The joker has been in charge for 8 years, throwing open the doors and saying “Its free, its free.” Now, serious people have to put the pieces back together.
Just letting it burn to the ground is still a serious option.
We are in the race of our lives with our deadly foes in the microbial world.
Ocare puts everything at risk.
universal care is in more places then cuba herr huppenthal as civilized countries believe we should have healthcare even if your poor. if you say their is no right to healthcare then there is no right to life as both are privileges that can be recinded at anytime. what are you going to do when we take over. remember how long it took to call arizona this time. latinos voting the nazi arpaio and the fool purcell. maybe not 2018 especially if dems nominate moor rich old whites on their $$$ ego trips. but soon!
In the US, everyone has always been covered. If you doubt that, just visit the Maricopa County Hospital emergency room at midnight.
It is always been a discussion about quality, effectiveness and how do you pay for it without schemes that destroy quality.
As for your electoral prospects prediction, how is that going? Down over 1,000 elected positions in the last 8 years. House and Senate in Arizona, US House and Senate, Governor and President, Corporation Commission, All state-wide elected offices.
Here is a prediction for you – the Republicans retain control of the House and gain a filibuster proof Senate in 2018 after scoring the first 5% growth year in 32 years. Then, Trump gets reelected with over 40% of the Black and Latino vote after scoring the first 8% growth year in 65 years.
The stock market is predicting it and unlike you and I, they are putting their money on the line.
Unlike all the polls, the economic predictor models were very accurate this election.
Of course, in three minutes and two tweets, it could all go down the drain.
As I recall, it was the hospitals in Arizona that put the pressure on Jan Brewer to opt in to the Healthcare Exchange’s Medicaid expansion.

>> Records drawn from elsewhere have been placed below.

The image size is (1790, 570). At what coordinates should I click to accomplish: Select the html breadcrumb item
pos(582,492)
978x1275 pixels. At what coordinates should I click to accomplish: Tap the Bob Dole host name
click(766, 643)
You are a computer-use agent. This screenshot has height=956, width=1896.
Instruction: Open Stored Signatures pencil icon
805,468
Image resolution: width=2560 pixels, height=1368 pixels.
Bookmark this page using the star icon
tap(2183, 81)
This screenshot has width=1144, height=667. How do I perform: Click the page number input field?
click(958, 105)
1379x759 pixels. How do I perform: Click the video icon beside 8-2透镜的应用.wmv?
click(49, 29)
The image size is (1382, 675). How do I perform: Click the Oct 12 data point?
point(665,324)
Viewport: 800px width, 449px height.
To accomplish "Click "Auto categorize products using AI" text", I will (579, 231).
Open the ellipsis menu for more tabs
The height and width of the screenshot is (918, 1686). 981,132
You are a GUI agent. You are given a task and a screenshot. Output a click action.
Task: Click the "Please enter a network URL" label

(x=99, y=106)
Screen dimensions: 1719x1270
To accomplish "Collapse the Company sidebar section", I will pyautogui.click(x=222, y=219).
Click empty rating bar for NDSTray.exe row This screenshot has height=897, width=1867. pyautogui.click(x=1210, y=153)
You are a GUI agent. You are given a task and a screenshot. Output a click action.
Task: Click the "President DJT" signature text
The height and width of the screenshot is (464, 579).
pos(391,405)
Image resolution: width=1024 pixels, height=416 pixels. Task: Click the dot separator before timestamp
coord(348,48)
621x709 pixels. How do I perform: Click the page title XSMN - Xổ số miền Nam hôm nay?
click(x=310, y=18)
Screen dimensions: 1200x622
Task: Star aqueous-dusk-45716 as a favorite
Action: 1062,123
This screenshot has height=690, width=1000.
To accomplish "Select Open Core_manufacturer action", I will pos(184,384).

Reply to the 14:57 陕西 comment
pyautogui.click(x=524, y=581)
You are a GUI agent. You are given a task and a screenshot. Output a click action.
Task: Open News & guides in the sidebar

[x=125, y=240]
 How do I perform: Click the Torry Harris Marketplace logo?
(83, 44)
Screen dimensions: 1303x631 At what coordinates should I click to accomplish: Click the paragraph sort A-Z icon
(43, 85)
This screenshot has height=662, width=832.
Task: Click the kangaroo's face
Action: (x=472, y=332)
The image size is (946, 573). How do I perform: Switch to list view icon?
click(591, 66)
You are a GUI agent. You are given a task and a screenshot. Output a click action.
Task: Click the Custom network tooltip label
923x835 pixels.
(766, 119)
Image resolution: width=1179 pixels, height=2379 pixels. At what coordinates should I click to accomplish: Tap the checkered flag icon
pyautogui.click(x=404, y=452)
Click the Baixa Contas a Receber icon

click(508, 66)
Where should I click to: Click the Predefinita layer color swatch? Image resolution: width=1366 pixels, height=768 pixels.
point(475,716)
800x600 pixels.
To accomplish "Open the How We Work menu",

I think Brewer’s about as smart as an an old wood fence, but I give her credit for thinking with Arizona’s wallet on that one.
I would hope those same market forces (campaign donors?) that leaned on Brewer would be leaning on the current crop of TeaPublicans.
Well, as I recall, John McCain ran TV ads attacking Ann Kirkpatrick for supporting Obamacare and he was re-elected with almost a 13 point spread. Of course, it is McCain’s seething hatred for President Obama that is behind his hatred for Obamacare, but that doesn’t help the people who need it.
Voting against one’s best interest is difficult to understand, but people do it all the time.
It is not clear to me why Republicans hate the social safety net especially when so many of them are beneficiaries. Are they really that stupid?
I’m sure stupid applies to some of them. The vast majority of the rank and file safety net haters have been brainwashed by decades of Rupert & Roger, Rush, Ann, etc., though for many of them a light rinse would have sufficed. (NOTE: Stole the “light rinse” comment from Gene McCarthy who was responding to George Romney’s claim to have been brainwashed into supporting the Vietnam war.)
do you think republican elected officials care?